Indipendentemente dall'anzianità , gli ufficiali dovevano avere uno stato di servizio impeccabile per aspirare all'anello. Se per caso, dopo l'assegnazione, l'ufficiale rompeva il codice d'onore delle SS oppure veniva sospeso o addirittura espulso dal corpo, doveva immediatamente restituire l'anello.
Insieme all'anello veniva consegnata una lettera personale del Reichsfuehrer-SS che costituiva la motivazione del premio ottenuto e ricordava le regole di lealtà e fedeltà al Fuehrer cui tutti i membri delle SS erano tenuti.
Tutti gli anelli furono prodotti dal famoso gioielliere Otto Gahr di Monaco e ciascun pezzo veniva rifinito a mano sotto la sua supervisione. In aggiunta a quanto indicato nel documento, l'anello veniva inciso all'interno con le lettere "S.lb" ( per "seinen Lieben" cioè "al Caro" ), seguite dal nome del ricevente, dalla data di assegnazione e dal facsimile della firma di Himmler. Generalmente l'anello veniva consegnato durante le cerimonie di premiazione e portato sull'anulare sinistro.

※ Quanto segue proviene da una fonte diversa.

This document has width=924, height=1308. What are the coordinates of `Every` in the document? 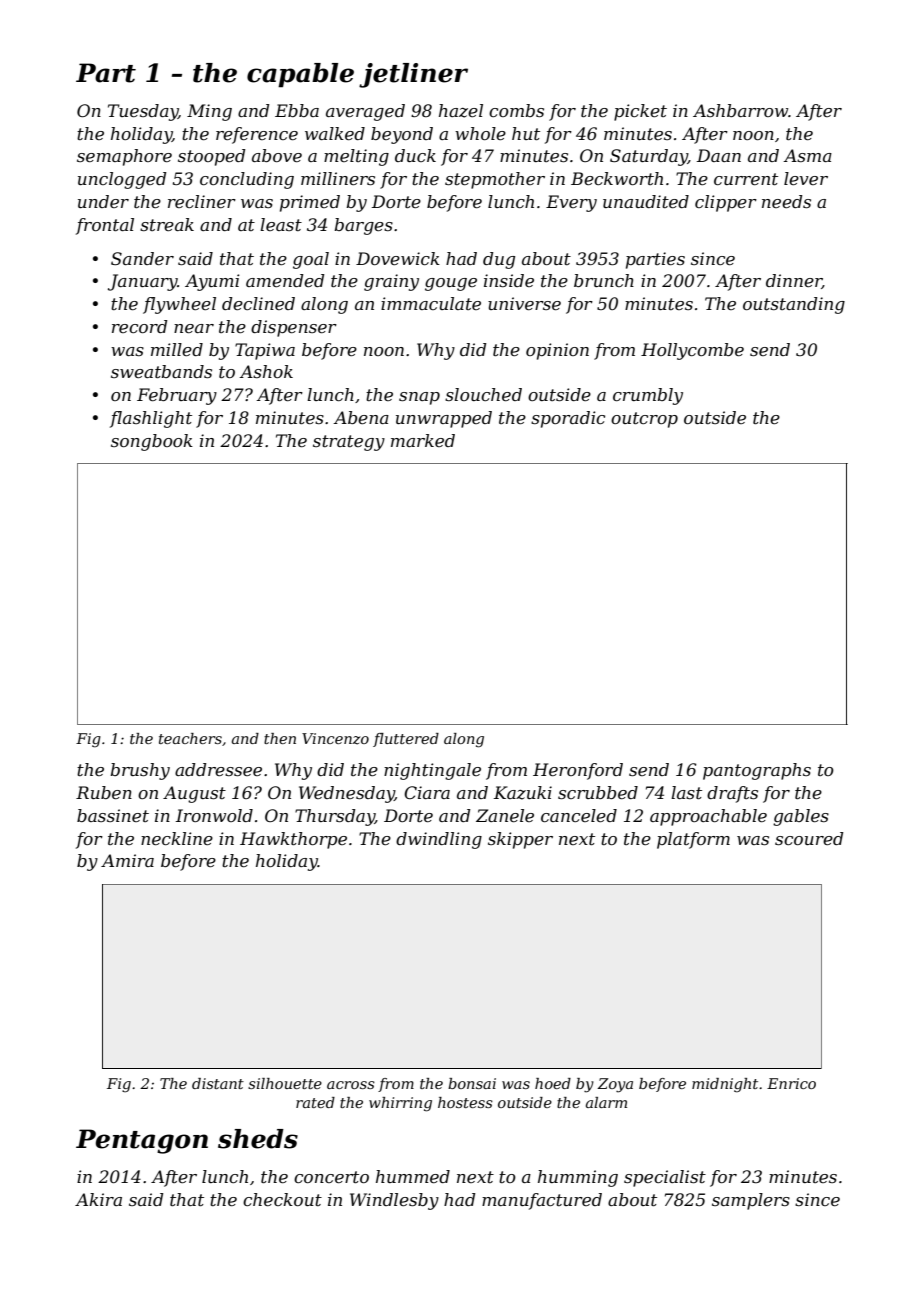 It's located at (571, 203).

Il "Totenkopfring" era un riconoscimento tenuto in altissima considerazione tra i ranghi delle SS. Ogni assegnazione veniva iscritta nel "Dienstaltersliste" ( Lista degli ufficiali anziani ) e una citazione era fatta nella pratica personale di chi lo aveva ricevuto.
In caso di morte del possessore dell'anello, questo doveva essere restituito all'SS-Personalhauptamt ( Ufficio del personale delle SS ). L'anello sarebbe quindi stato conservato nel castello di Himmler a Wewelsburg, in sua memoria. Se chi aveva ricevuto l'anello veniva ucciso in combattimento, era dovere dei commilitoni sfilarlo dalla sua mano e consegnarlo al comandante dell'unità. Per via gerarchica l'anello doveva quindi arrivare all'SS-Personalhauptamt e da qui al castello di Wewelsburg dove sarebbe stato racchiuso nello "Schrein des Inhabers des Totenkopfringes" ( Scrigno dei Possessori dell'Anello d'Onore delle SS ) e qui accuratamente conservato con rispetto e reverenza.

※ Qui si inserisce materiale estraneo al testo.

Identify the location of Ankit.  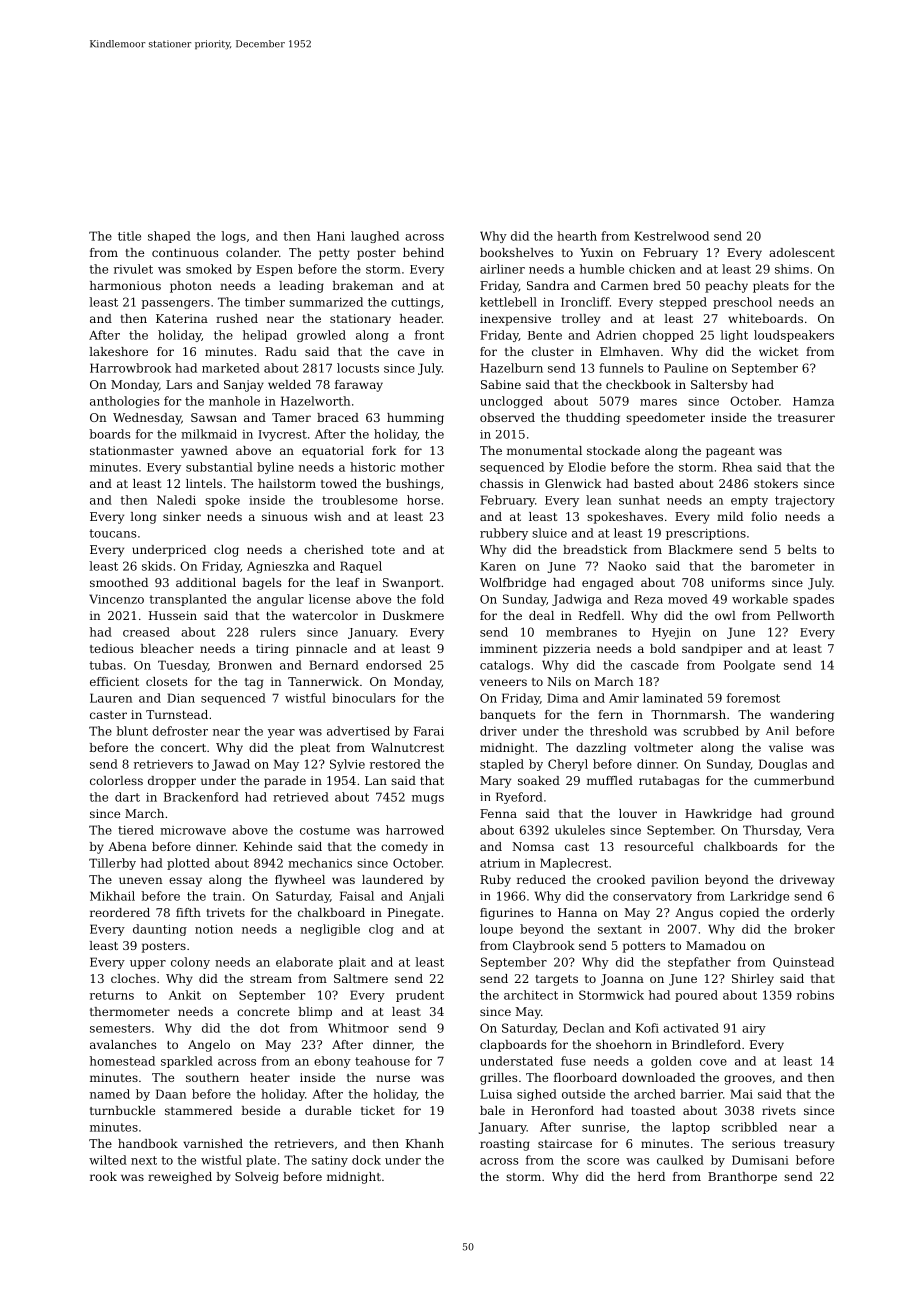
(185, 995).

Il 17 ottobre 1944, a seguito dell'andamento poco favorevole della guerra, Himmler sospese la produzione e l'assegnazione di questo riconoscimento fino alla fine del conflitto. Statistiche ufficiali ricavate dai documenti delle SS indicano in circa 14.500 gli anelli consegnati in dieci anni di cui il 64% era ritornato al reliquiario a causa della morte dei possessori, il 24 % era ancora in possesso di chi lo aveva ricevuto e il rimanente 12% era andato perduto sui campi di battaglia.
Ciò significa che circa 3500 anelli erano in circolazione, al di fuori di quelli racchiusi nello Scrigno a Wewelsburg, alla fine della guerra. Nella primavera del 1945, con l'esercito tedesco in ritirata su ogni fronte, Himmler dette l'ordine che gli anelli presenti a Wewelsburg fossero nascosti in una caverna della montagna vicina al castello, sigillata con l'esplosivo, onde evitare che cadessero nelle mani degli alleati. Ad oggi essi non sono stati ancora trovati.